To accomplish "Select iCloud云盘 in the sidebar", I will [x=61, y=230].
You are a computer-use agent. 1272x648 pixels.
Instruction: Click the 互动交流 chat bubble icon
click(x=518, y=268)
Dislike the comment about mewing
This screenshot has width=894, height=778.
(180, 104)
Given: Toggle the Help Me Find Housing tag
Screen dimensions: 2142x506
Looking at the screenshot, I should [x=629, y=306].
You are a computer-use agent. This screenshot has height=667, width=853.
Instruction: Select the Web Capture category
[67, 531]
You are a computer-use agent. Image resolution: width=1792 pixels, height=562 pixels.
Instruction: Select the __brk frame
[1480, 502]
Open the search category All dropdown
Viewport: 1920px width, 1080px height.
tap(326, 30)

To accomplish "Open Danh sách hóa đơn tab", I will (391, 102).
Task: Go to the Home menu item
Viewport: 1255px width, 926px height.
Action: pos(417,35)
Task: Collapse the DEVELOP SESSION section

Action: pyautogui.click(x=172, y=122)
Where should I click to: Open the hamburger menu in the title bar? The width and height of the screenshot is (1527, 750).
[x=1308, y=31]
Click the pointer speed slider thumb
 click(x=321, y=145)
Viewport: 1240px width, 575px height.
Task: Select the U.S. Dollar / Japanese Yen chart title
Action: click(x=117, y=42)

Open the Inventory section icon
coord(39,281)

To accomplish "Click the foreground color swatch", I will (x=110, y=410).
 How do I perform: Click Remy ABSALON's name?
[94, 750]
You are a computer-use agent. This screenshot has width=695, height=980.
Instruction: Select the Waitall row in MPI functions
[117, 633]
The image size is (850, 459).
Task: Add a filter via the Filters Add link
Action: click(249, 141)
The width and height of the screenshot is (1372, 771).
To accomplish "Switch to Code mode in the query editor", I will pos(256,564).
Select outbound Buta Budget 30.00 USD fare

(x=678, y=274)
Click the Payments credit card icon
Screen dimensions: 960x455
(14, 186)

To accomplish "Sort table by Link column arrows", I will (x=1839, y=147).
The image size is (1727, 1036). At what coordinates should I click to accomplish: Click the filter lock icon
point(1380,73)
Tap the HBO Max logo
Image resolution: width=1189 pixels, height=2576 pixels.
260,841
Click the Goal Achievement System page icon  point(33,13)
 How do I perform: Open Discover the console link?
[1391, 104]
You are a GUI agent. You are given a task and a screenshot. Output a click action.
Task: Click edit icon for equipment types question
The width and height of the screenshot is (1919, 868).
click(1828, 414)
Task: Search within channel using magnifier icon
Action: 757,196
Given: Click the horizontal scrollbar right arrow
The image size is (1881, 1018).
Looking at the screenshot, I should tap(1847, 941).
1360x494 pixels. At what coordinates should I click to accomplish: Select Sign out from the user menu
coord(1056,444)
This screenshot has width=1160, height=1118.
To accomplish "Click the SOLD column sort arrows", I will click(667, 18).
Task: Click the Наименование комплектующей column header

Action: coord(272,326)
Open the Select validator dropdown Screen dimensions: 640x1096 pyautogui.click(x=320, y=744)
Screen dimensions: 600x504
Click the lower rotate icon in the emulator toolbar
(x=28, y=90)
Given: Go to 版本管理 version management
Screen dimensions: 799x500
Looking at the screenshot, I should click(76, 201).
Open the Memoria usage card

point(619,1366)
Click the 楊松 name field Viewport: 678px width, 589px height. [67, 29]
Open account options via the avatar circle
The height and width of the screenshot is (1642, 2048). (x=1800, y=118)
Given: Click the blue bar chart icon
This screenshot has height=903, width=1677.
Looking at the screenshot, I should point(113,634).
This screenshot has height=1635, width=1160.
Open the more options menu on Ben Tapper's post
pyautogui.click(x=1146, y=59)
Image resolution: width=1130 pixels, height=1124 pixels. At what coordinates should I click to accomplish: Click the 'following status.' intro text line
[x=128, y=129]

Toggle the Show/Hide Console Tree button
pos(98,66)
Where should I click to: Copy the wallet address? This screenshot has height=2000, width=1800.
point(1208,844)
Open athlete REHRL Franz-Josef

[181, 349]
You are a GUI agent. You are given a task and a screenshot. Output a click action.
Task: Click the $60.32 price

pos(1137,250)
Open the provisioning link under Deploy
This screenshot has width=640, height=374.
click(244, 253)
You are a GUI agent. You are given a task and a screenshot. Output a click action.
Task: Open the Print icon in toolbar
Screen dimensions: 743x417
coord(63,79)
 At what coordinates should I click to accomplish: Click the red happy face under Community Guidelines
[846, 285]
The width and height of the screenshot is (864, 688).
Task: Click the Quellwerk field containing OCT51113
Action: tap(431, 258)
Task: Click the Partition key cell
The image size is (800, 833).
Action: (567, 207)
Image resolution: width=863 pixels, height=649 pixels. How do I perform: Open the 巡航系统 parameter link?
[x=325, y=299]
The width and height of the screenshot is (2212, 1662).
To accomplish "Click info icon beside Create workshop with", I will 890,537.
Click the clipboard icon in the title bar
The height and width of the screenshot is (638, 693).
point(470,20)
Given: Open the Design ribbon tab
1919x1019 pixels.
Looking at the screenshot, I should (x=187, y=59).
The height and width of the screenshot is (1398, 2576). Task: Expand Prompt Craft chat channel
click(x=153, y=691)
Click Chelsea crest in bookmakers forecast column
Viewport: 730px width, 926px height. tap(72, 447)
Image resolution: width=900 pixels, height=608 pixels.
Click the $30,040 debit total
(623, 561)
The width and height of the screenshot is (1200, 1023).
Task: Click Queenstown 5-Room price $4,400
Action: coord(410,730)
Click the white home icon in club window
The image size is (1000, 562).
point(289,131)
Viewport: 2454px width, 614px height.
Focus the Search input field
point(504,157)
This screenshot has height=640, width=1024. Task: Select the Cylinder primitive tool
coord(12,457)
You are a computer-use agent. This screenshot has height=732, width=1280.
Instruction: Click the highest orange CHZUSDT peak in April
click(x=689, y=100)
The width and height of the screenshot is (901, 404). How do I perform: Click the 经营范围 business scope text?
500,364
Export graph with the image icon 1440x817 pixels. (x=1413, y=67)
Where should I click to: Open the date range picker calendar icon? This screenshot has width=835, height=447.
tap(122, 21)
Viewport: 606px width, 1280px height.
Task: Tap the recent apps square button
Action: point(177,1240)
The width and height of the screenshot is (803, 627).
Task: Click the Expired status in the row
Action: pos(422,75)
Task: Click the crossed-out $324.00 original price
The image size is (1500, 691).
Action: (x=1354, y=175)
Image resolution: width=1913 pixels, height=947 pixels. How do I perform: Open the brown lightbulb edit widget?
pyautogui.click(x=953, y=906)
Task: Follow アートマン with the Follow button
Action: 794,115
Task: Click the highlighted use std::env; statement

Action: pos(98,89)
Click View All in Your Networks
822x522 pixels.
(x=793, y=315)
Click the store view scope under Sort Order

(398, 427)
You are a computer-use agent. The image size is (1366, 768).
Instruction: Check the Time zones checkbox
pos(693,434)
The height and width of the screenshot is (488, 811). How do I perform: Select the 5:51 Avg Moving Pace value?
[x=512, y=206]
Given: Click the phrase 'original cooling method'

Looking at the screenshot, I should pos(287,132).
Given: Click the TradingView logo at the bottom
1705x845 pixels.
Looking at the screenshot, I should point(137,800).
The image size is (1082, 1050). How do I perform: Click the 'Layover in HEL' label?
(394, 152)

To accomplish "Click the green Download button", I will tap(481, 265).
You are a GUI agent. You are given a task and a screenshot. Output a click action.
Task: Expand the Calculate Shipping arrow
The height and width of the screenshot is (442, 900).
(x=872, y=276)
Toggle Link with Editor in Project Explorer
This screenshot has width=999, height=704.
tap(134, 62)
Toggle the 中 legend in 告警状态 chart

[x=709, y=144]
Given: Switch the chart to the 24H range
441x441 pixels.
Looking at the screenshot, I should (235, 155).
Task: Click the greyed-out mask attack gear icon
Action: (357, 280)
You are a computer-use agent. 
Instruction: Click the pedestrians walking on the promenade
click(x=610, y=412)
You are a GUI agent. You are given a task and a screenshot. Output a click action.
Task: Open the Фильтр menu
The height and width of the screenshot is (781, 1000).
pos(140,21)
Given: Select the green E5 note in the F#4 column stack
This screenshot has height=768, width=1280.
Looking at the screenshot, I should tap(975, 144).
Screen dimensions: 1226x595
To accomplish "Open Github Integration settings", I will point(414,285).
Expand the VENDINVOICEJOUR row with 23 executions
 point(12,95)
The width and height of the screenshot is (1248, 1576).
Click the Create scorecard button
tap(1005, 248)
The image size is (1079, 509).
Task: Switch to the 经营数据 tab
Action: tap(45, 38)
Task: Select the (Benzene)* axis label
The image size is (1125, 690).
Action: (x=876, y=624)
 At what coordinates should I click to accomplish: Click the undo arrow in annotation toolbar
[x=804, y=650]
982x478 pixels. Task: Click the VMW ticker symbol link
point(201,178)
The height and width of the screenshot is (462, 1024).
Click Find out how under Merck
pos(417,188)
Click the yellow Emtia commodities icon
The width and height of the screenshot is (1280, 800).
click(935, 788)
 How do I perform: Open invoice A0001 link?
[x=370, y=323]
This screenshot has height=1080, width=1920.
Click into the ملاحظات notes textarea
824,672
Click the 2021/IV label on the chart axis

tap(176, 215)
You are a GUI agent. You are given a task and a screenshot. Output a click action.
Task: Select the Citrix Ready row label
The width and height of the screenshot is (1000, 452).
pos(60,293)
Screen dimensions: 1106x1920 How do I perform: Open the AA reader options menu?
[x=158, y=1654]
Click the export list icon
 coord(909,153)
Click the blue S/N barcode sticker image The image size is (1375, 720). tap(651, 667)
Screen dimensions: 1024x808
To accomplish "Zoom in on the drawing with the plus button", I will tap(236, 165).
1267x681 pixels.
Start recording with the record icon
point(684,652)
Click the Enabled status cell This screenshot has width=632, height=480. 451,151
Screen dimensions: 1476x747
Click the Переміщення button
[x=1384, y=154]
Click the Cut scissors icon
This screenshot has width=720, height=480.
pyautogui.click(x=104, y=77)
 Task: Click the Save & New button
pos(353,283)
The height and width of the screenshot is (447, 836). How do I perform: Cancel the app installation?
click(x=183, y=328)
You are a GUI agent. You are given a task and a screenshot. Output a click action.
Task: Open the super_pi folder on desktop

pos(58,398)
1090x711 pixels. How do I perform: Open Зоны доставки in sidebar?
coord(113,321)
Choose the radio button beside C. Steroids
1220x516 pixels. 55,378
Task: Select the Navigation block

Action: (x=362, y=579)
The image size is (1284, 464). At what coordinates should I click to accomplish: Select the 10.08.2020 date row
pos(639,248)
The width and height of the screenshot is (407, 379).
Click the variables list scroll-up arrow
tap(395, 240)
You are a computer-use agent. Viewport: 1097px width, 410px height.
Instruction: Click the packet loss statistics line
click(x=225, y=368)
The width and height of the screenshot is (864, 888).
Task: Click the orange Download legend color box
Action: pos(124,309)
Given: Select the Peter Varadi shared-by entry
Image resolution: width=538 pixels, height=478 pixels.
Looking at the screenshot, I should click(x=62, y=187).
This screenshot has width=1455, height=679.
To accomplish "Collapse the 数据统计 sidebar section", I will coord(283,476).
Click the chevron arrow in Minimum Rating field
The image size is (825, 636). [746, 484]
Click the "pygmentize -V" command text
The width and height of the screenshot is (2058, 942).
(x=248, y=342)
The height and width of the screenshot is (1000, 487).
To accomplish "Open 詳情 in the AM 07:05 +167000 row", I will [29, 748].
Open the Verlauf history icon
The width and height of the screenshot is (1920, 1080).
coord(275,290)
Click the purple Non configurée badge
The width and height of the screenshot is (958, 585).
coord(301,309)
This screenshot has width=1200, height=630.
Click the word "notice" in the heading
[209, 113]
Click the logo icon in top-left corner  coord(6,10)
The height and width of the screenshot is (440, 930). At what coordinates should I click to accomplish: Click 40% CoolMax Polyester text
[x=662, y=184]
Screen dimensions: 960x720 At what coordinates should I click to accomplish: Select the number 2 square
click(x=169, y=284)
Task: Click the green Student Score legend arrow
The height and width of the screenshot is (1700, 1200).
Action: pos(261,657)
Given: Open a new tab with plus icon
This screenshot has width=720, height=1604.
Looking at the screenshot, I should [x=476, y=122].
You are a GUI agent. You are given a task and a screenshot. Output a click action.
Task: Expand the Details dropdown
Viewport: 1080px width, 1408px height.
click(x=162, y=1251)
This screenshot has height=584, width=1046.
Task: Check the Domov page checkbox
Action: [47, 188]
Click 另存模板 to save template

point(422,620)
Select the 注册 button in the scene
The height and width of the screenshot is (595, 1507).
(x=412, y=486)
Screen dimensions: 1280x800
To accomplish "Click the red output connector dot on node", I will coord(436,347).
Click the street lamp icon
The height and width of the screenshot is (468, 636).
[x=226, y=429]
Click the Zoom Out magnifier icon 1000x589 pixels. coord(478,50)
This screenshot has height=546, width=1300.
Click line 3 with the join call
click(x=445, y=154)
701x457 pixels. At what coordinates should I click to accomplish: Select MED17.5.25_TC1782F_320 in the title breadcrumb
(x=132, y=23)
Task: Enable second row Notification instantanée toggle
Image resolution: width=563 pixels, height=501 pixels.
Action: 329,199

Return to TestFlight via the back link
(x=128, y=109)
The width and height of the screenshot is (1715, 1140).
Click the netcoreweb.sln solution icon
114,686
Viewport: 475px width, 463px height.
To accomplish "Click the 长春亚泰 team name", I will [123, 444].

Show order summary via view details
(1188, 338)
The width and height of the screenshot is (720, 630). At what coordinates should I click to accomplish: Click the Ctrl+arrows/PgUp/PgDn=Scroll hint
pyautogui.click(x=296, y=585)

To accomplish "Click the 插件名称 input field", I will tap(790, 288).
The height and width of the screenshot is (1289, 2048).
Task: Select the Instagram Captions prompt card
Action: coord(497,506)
_ _ _ _
WHAT THIS TASK INVOLVES: Among the lines of the listing above, count those that hold the string "Zoom", giving the count alone.

EXERCISE ANSWER: 2